### WHAT YOU NEED TO DO:
Leave no picture in, and give every entry again exactly.

*** Opening of RECORDS FOR THE EXERCISE ***

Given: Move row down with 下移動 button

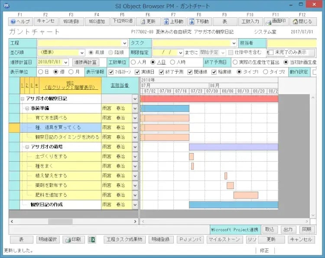Looking at the screenshot, I should 199,21.
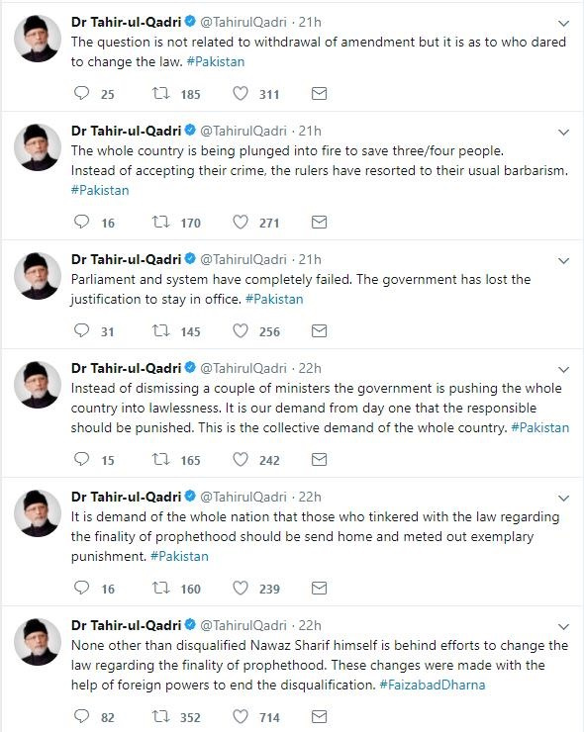Share 'Instead of dismissing ministers' tweet by message
584x732 pixels.
[319, 460]
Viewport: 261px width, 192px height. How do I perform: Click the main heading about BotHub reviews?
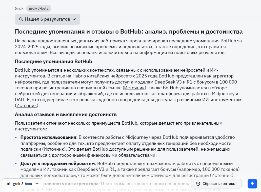(x=129, y=32)
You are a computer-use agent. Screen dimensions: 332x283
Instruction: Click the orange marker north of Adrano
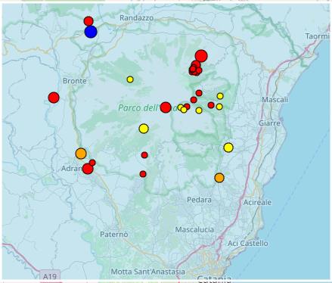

*** Close of RECORDS FOR THE EXERCISE ***

### PROBLEM SOLUTION:
Given: Move row down with 下移動 button

Looking at the screenshot, I should 199,21.
Share 'Instead of dismissing ministers' tweet by message
584x732 pixels.
[319, 460]
Viewport: 261px width, 192px height. How do I perform: Click the main heading about BotHub reviews?
(x=129, y=32)
You are a computer-use agent. Screen dimensions: 332x283
Instruction: Click the orange marker north of Adrano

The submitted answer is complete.